- Text segment -
Re: [Python-ideas] Add single() to itertools

2017-11-02 Thread Neil Girdhar
This request is called "one" in more-itertools:

http://more-itertools.readthedocs.io/en/latest/api.html

It raises ValueError as Steve suggested.

On Monday, October 30, 2017 at 8:34:26 AM UTC-6, Guido van Rossum wrote:
>
> This is a key example of a case where code speaks. Can you write an 
> implementation of how you would want single() to work in Python code?
>
> On Mon, Oct 30, 2017 at 2:49 AM, Ivan Pozdeev via Python-ideas <
> python...@python.org > wrote:
>
>>
>>
>> On 30.10.2017 9:29, python-ide...@python.org  wrote:
>>
>>> If I have understood your use-case, you have a function that returns a
>>> list of results (or possibly an iterator, or a tuple, or some other
>>> sequence):
>>>
>>>  print(search(haystack, needle))

- Job 1 -
Return every line of the records that contains the string "Looking".

- Given information -
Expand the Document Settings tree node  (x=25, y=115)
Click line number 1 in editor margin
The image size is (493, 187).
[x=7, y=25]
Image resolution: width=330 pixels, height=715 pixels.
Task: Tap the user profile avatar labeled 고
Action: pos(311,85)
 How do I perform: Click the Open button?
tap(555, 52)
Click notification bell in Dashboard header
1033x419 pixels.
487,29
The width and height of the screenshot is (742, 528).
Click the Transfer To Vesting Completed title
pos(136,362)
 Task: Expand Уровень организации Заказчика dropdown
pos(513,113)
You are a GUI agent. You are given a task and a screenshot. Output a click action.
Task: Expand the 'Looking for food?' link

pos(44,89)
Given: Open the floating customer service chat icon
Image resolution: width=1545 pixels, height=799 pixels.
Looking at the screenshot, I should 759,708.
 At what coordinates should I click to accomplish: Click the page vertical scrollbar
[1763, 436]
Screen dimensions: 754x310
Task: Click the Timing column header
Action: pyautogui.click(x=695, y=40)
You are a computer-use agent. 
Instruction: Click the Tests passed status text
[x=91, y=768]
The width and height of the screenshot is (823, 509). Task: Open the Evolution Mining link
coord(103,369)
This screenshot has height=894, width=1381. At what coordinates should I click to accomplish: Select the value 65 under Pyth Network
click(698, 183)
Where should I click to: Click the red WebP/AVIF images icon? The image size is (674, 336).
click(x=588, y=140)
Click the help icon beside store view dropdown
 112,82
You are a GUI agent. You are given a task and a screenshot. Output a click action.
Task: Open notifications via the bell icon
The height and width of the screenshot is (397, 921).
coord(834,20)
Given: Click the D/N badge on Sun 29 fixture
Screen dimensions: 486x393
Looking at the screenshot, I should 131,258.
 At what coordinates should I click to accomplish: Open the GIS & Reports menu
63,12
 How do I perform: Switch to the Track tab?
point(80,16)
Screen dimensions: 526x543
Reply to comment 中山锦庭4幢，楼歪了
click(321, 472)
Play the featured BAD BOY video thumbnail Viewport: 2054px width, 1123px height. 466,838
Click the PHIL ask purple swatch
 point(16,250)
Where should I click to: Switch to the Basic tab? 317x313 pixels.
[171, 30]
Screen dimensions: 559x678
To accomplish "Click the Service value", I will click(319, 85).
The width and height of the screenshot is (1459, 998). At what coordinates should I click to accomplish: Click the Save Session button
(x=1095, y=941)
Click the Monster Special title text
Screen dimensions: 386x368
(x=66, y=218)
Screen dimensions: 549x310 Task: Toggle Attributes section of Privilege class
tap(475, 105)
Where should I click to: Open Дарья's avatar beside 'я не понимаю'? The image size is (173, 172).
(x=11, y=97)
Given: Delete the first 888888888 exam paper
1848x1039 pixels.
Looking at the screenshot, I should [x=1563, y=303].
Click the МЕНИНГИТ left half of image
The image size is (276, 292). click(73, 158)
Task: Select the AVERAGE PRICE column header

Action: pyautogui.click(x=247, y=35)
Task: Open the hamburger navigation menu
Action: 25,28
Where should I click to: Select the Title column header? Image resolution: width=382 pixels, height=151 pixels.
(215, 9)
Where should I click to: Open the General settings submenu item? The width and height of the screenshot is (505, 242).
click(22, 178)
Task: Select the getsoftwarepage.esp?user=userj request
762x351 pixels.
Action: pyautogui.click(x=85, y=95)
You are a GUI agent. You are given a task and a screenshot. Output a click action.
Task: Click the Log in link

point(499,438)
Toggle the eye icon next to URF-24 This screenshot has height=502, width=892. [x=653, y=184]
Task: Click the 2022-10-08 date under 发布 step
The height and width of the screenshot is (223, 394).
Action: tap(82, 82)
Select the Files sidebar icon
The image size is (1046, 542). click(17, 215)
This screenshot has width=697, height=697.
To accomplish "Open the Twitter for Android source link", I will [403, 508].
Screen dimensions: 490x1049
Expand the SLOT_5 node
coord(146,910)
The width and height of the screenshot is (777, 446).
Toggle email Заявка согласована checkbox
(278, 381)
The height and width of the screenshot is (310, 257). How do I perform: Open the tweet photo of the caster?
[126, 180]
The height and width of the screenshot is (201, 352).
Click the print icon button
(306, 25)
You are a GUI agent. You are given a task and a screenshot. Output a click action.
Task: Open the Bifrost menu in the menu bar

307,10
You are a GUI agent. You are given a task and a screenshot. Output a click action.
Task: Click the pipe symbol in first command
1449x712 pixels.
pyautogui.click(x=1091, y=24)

- Job 2 -
Extend the mailing-list thread about adding single() to itertools, picking up after its last line.

- Task result 1 -
Task: Expand the 'Looking for food?' link
Looking at the screenshot, I should 759,708.
Looking at the screenshot, I should 131,258.
Looking at the screenshot, I should [x=1563, y=303].

- Task result 2 -
>>>  # prints ['bronze needle', 'gold needle', 'silver needle']
>>>
>>> There are times you expect there to be a single result, and if there are
>>> multiple results, that is considered an error. Am I correct so far?
>>>
>> Correct.
>>
>>> If so, then sequence unpacking is your friend:
>>>
>>>  result, = search(haystack, needle)
>>>
>>> <...>
>>>
>>> I *think* this will solve your problem.
>>>
>>> If not, can you please explain what "single()" is supposed to do, why it
>>> belongs in itertools, and show an example of how it will work.
>>>
>> That works. Too arcane in my book though (and others' too according to 
>> https://stackoverflow.com/a/473337/648265), and the error messages are 
>> cryptic in this use case.
>> It also cannot be a part of an expression, unlike next().
>>
>> The initial post on the above link summarizes the suggested 
>> implementation pretty well.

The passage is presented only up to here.